RG : Parfois, dans ce genre de show, on se sent obligé de monter des pièces qui doivent symboliser des choses, même si elles ne font pas partie de notre répertoire. Ce que j'aime beaucoup dans ce spectacle, c'est qu'il est monté à partir de nos chansons, de nos travaux respectifs.
Nous sommes une grosse production puisque nous sommes treize sur scène. Cependant, les spectateurs qui viennent nous voir disent souvent qu'ils ont l'impression d'être dans une cuisine ou un salon. La même vigueur se dégage qu'on soit sur une grande scène ou sous un petit chapiteau, comme hier soir (rires).
Est-ce que « l'Ordre du Bon Temps » peut  accueillir  d'autres artistes et  évoluer d'une manière différente ?
Fayo : Il est vrai que le spectacle actuel est composé d'artistes avec qui nous travaillons depuis longtemps. Mais on partage notre musique avec le public, pas seulement pour nous seul et matériellement, nous avons tous nos propres tournées. Si une des formations actuelles ne peut être présente à  un moment donné, il faudra bien demander à d'autres musiciens et chanteurs de se joindre à nous.
C'est donc plutôt un état d'esprit ?
RG : Tout à fait. C'est un respect mutuel pour le travail de chacun.
J'ai l'impression qu'on pourrait intégrer aussi des musiciens cajuns ou même français, à condition tout de même qu'ils fassent une musique qui puisse nous rattacher tous ensemble.
Fayo : Il y a tellement de choses qu'on pourrait faire avec un show comme cela !
RG et Fayo : Nous ferons peut-être un DVD. Sur un CD, il n'y aurait pas toute cette force que l'on ressent lors du spectacle.
Les liaisons que vous faites entre les titres sont des  histoires, un fil conducteur. A certains moments, Roland est presque un conteur ?
Fayo : Pour nous les plus jeunes, c'est une chance d'avoir quelqu'un qui a l'expérience de Roland ou Angèle Arsenault au tout début. Cela nous permet de grandir avec eux, d'une bonne façon.
Quel est le regard des francophones non acadiens (français, québécois...) sur ce spectacle ?

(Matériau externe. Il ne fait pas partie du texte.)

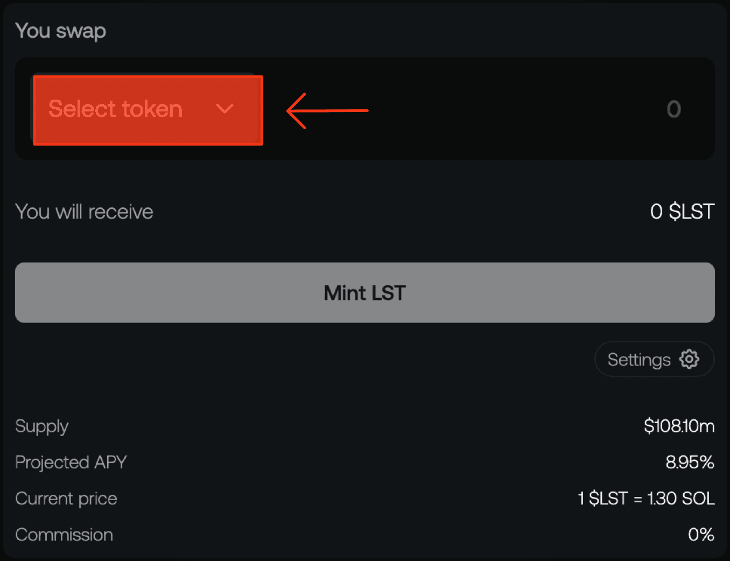Click the gear icon in Settings
This screenshot has height=561, width=730.
click(689, 359)
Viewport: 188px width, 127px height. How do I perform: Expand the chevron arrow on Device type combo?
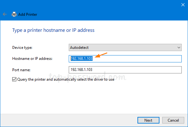coord(179,48)
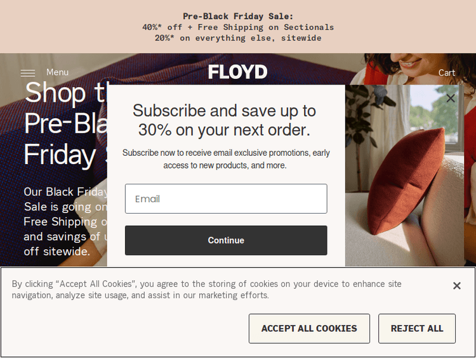Viewport: 476px width, 358px height.
Task: Click the Subscribe and save heading
Action: (224, 120)
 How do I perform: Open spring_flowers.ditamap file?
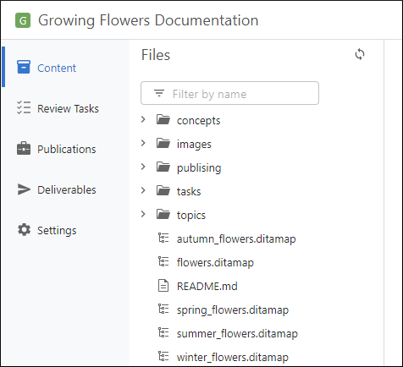point(233,310)
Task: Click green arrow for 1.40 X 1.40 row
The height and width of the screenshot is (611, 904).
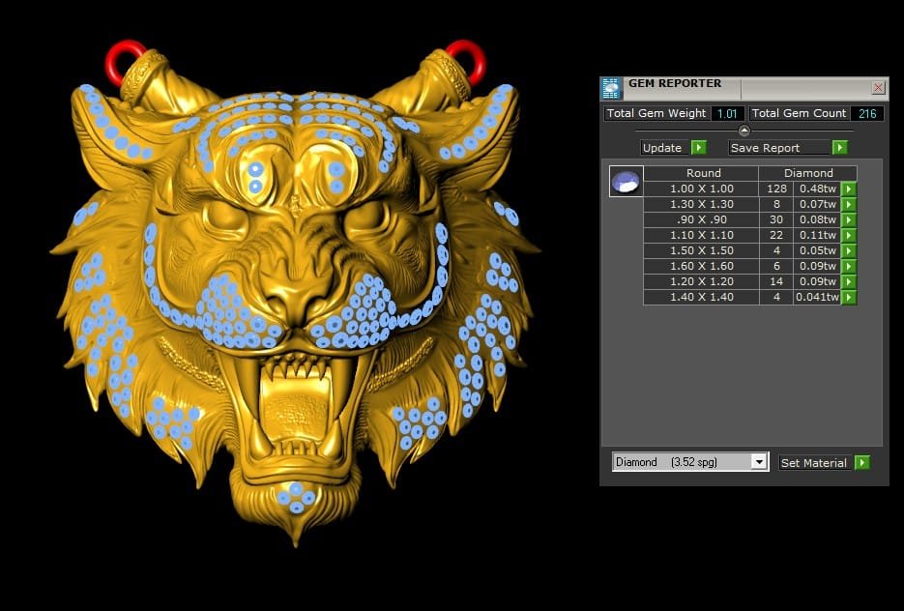Action: pos(849,298)
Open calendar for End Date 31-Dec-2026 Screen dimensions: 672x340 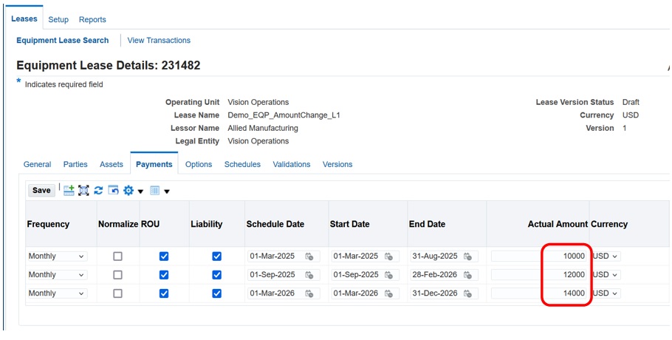click(467, 293)
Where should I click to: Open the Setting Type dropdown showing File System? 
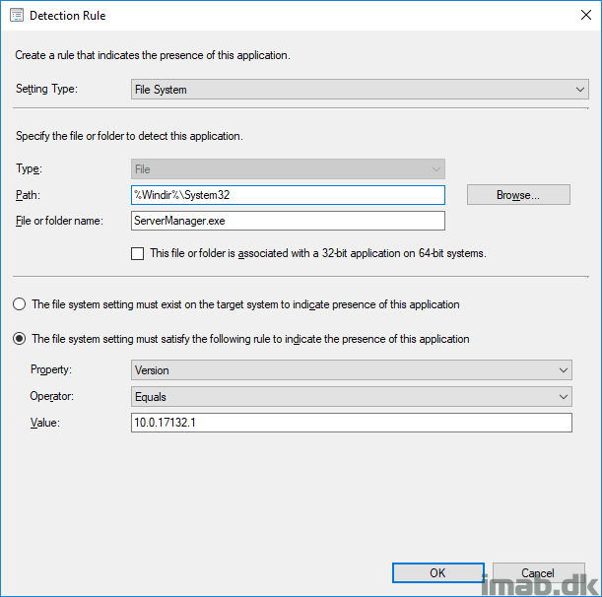pos(360,90)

Fayo : Entre le Québec et l'Acadie, il y a tellement de différences...
Les français connaissent très bien les cajuns et les québécois. En ce  qui nous concerne, j'ai vraiment l'impression qu'ils commencent seulement à découvrir notre histoire, notre culture depuis  quelques années et les «retours» des spectateurs sur ce qu'ils ont vu et entendu sont très positifs.
Quels sont vos rapports avec les Cajuns de Louisiane ?

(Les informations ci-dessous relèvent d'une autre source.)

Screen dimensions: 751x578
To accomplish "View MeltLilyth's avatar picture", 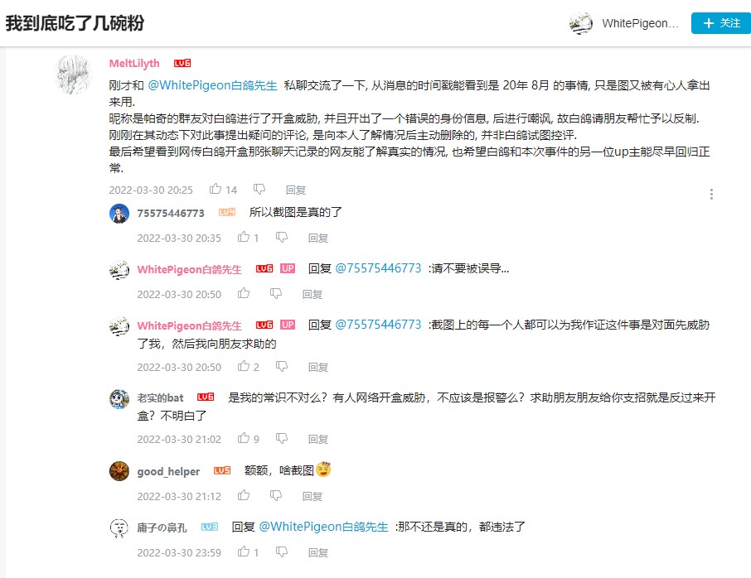I will click(74, 75).
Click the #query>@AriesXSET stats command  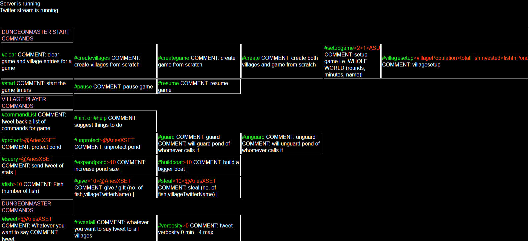tap(27, 159)
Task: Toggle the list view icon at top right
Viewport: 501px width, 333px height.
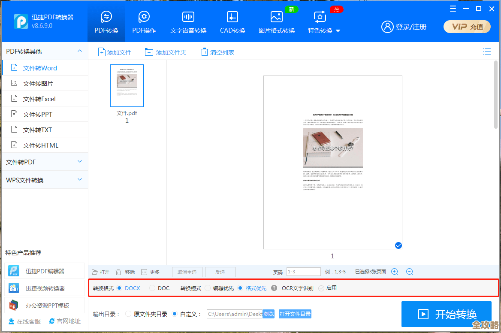Action: 487,51
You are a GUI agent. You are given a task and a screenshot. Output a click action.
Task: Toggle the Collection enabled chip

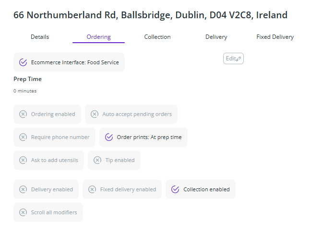(201, 189)
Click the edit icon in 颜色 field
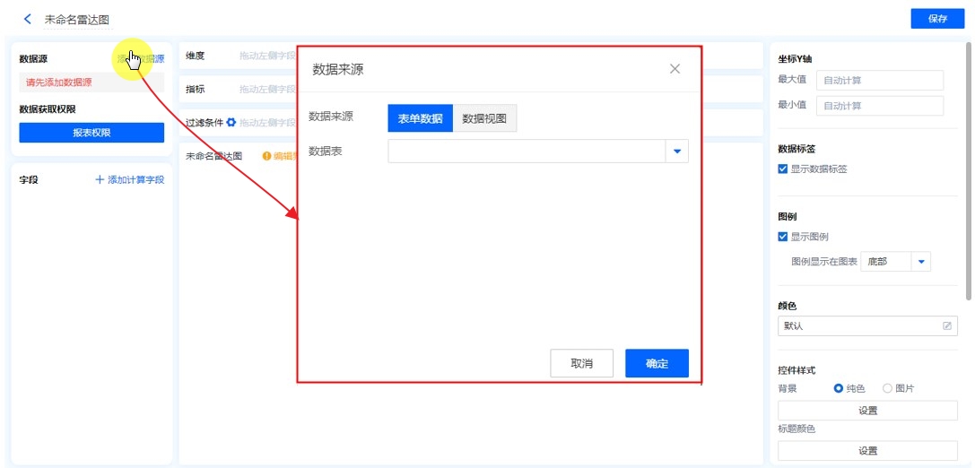 [947, 325]
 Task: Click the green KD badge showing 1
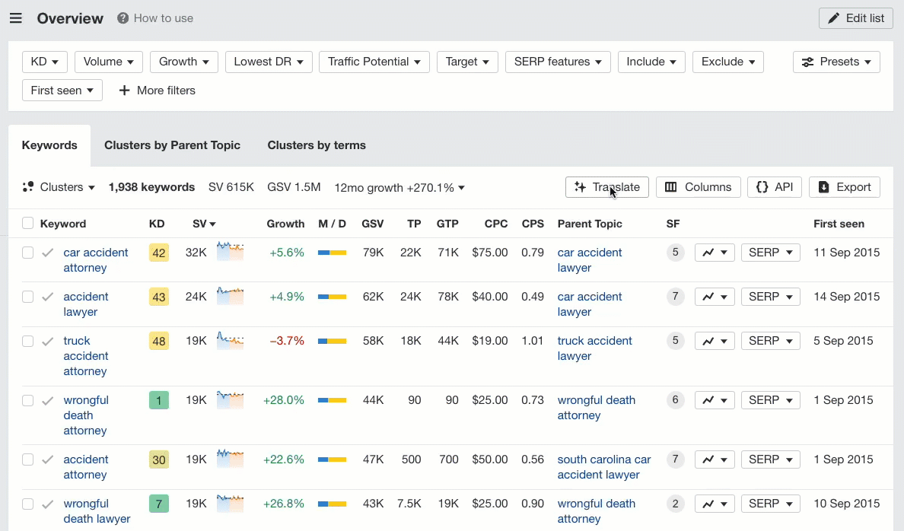(159, 399)
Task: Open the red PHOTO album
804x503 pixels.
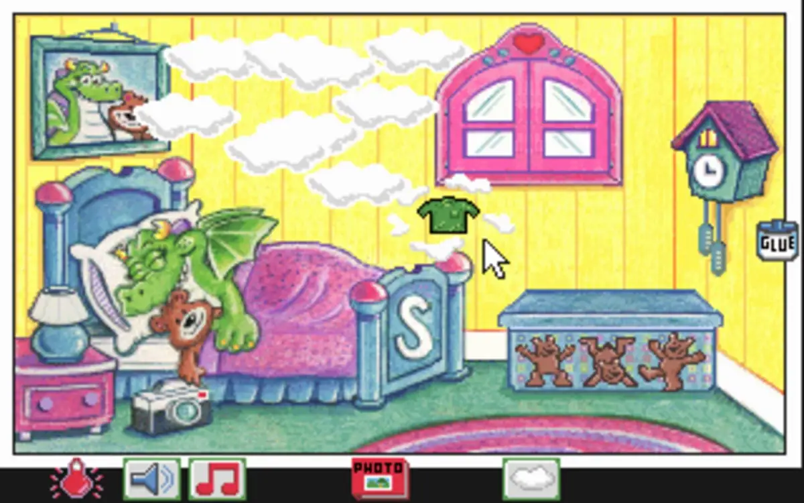Action: 379,479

Fayo : Le mot cajun vient du mot acadien. Pour nous, ce sont comme des cousins.
RG : J'ai eu l'occasion d'aller en Louisiane à plusieurs reprises et j'ai le souvenir d'avoir présenté des spectacles avec des cajuns. L'énergie était comparable à celle qui existe dans « l'Ordre du Bon Temps ».

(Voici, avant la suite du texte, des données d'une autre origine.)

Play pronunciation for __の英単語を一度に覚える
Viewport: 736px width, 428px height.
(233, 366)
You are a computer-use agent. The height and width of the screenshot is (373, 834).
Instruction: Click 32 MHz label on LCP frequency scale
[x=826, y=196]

Peut-on imaginer que vous repreniez ensemble des chansons ou des musiques acadiennes qui ne soient pas de vous ?
Fayo : C'est tout à fait envisageable. Personnellement, j'ai un plaisir fou à chanter les chansons des autres sur scène. Je pense à « Grand Pré » d'Angèle Arsenault, à des pièces de Zachary Richard comme « Le Lac Bijou » ou « Réveille ».
Je pense que c'est partout pareil. Si tu vas au Québec, tout le monde voudra chanter « La Complainte du Phoque en Alaska » de Michel Rivard. 
En 2004, au moment du dernier « Congrès Acadien » et des célébrations du 400ème anniversaire de l'Acadie, il y a eu beaucoup de projets musicaux montés pour l'occasion. Qu'est-ce qui différencie votre spectacle des autres ?
RG : « L'Ordre du bon Temps », c'est la fête, la spontanéité organisée, il y a des pièces jouées toujours de la même façon, mais il y en a d'autres où il y a des moments d'improvisation, des variations. En fait, c’est «un boeuf» structuré et un peu contrôlé (rires).
Pour toi Fayo, comparativement à Dominique Dupuis, Vishten et Roland Gauvin, tu es un auteur-compositeur-interprète moins impliqué dans la tradition musicale acadienne. Comment gères-tu cela dans le spectacle ?
Fayo : J'ai toujours été passionné par l'histoire de l'Acadie et je voyage beaucoup dans ce pays. Je ne joue pas du violon, mais j'ai écouté beaucoup de musiques acadiennes, même à une époque où cela se faisait moins que maintenant. Par cet  intérêt, mon inspiration  existe, elle ne s'entend pas forcément dans la musique mais si tu écoutes bien les paroles, les références au pays, à son histoire et à ses pratiques sont bien là.
Je  sais aussi que je ne peux pas rester  ancré seulement dans cette tradition, parce que si j'arrive en France ou au Québec, j'ai envie que le public me comprenne.
Cette passion pour l'Acadie, je ne la comprends pas toujours moi-même. Parfois, je regarde l'océan et j'imagine toujours un bateau partant quelque part...
RG : « L'Ordre du bon Temps », ce n'est pas à la base seulement du folklore, c'est un spectacle qui veut permettre au public de découvrir une partie du visage de l'Acadie d'aujourd'hui.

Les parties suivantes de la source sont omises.